Mirto Milani, il fidanzato di una delle figlie della vittima e in carcere dal 24 settembre scorso, ha raccontato con queste parole il delitto avvenuto l’8 maggio di un anno fa. Il medico legale aveva ipotizzato che, una volta stordita, Laura fosse stata soffocata con un cuscino. Ma durante gli interrogatori i tre presunti responsabili dell’assassinio- Milani, Paola e Silvia Zani, due delle tre figlie della donna- hanno ammesso di aver tentato di ucciderla anche il 16 aprile, somministrandole una tisana con benzodiazepine che l’avevano fatta dormire per oltre 48 ore. “Un episodio che altro non è che il prodromo dell’omicidio” secondo gli inquirenti.

“Non sono riuscito ad andare fino in fondo”

Stando a quanto riportato da Il Corriere della Sera, quel 16 aprile qualcosa andò storto: “Non sono riuscito ad andare fino in fondo, ho avuto paura” avrebbe raccontato Mirto Milani. E stando alle confessioni dei tre, è stato sempre in quel periodo che hanno scavato la fossa nel bosco, poi ritrovata dai carabinieri, in cui avrebbero dovuto seppellirla.
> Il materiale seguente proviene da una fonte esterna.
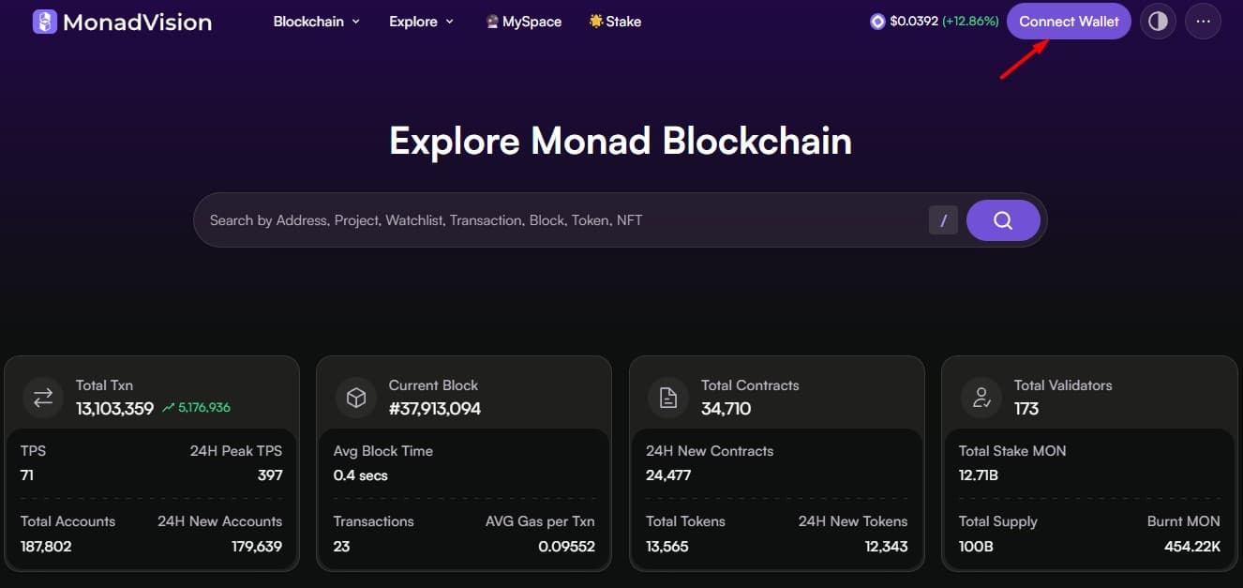Expand the Blockchain dropdown menu
Screen dimensions: 1243x588
316,22
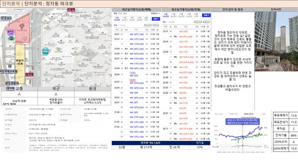
Task: Click the cyan 95% 백현중 circle marker
Action: click(46, 51)
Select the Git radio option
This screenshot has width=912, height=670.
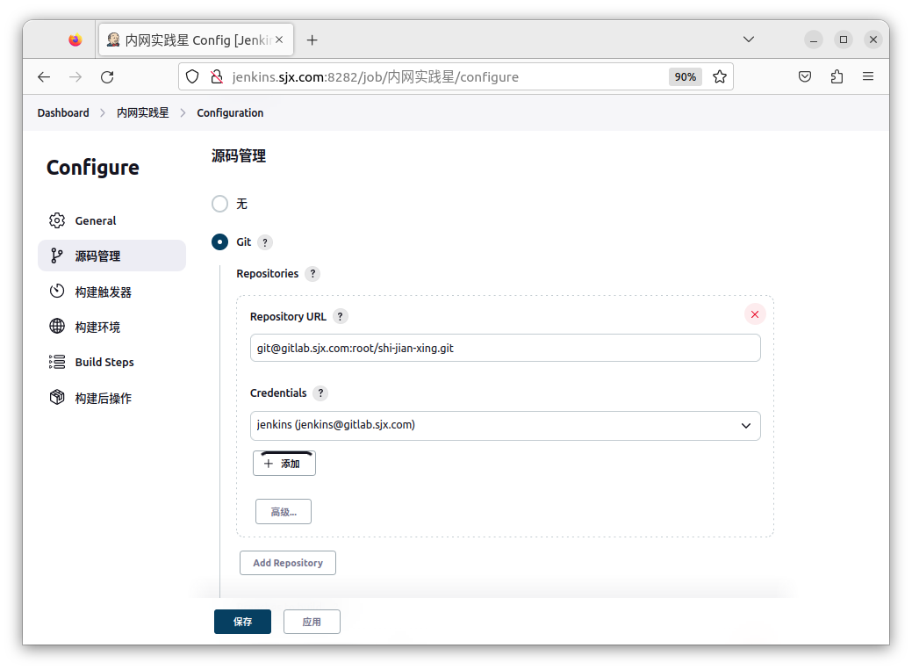(x=220, y=242)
Ma era troppo piccola e poco profonda, e non l’hanno mai usata.

Era stata la stessa Laura a raccontare di quelle 48 ore di sonnolenza e spossatezza, come confermato anche dal compagno. In un interrogatorio del 12 giugno scorso lui aveva riferito di sospetti, ora diventati certezze, in merito al fine settimana tra il 16 e il 18 aprile, in cui l’ex vigilessa 55enne, vedova dal 2012, aveva accusato uno strano malore. “Quando ci incontrammo di persona il lunedì arrivai persino a dirle che l’avevano avvelenata. Lei si arrabbiò per la mia affermazione“. In quel weekend la vittima era realmente stata avvelenata dalle figlie e da Mirto. 
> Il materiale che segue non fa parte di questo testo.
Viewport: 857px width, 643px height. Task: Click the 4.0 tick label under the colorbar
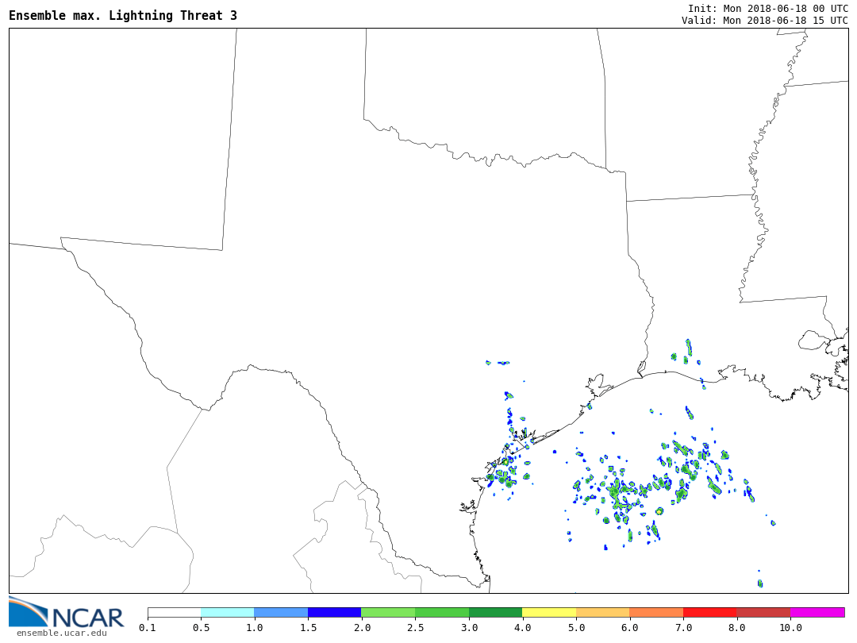(522, 628)
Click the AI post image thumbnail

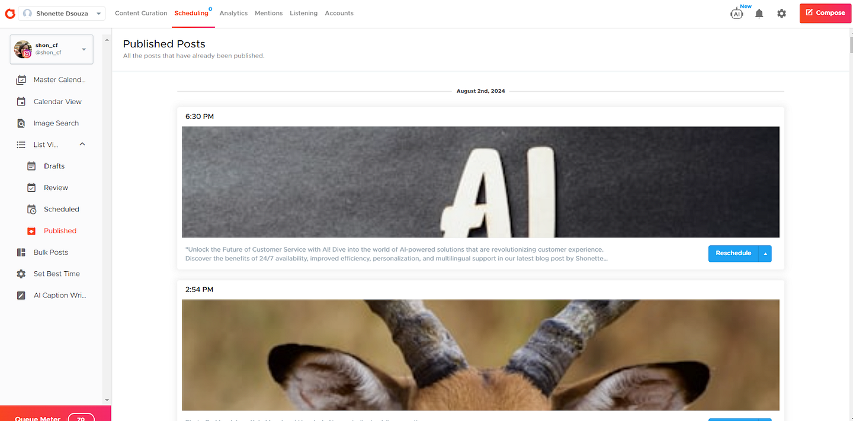(x=480, y=182)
L’omicidio era sfumato quella volta a causa della mancanza di coraggio del ragazzo che oggi – sottolinea il quotidiano- sembra il più provato dopo 8 mesi di carcere: a 48 ore dalla confessione ha avuto un crollo emotivo e da giovedì è ricoverato in ospedale. Ma il delitto è stato poi portato a termine- secondo il gip dopo averlo a lungo pianificato- meno di un mese dopo, la sera del 7 maggio. Una volta sedata, i tre le avrebbero messo un sacchetto in testa: ma Laura non moriva, la sete d’aria le stava provocando delle convulsioni. E allora l’avevano strozzata mettendole le mani al collo, per poi trasportare il corpo, con addosso solo una canotta e un paio di slip, lungo l’argine del fiume Oglio. Dove venne ritrovato l’8 agosto 2021.
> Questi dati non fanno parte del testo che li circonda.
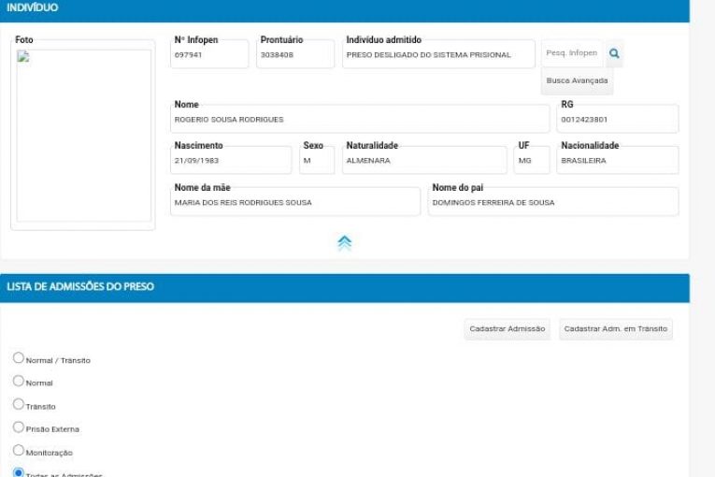Select the Normal / Trânsito radio option
The width and height of the screenshot is (715, 477).
coord(19,358)
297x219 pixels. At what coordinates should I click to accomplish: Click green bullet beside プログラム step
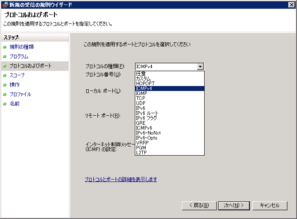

I rapporti tesi e difficili in famiglia

Non avrebbero ucciso per questioni economiche, assicurano. Paola e Silvia Zani, 20 e 27 anni, dopo aver scelto il silenzio, hanno deciso di ammettere le proprie responsabilità, parlando di ‘rapporti familiari tesissimi e logori da tempo’ con una madre ‘dura’ che le faceva sentire ‘inferiori, sbagliate e inadeguate’. Lei, sempre attenta al fisico e all’attività sportiva, le avrebbe attaccate ripetutamente perché in sovrappeso.

Stando alle loro parole, la madre inoltre le sminuiva a fronte dei risultati che invece lei stessa era riuscita a ottenere nella vita. Con Mirto che avrebbe partecipato all’omicidio solo ‘per ‘amore’ di Silvia, senza ‘guadagnarci’ nulla. Una versione ritenuta inverosimile da chi indaga.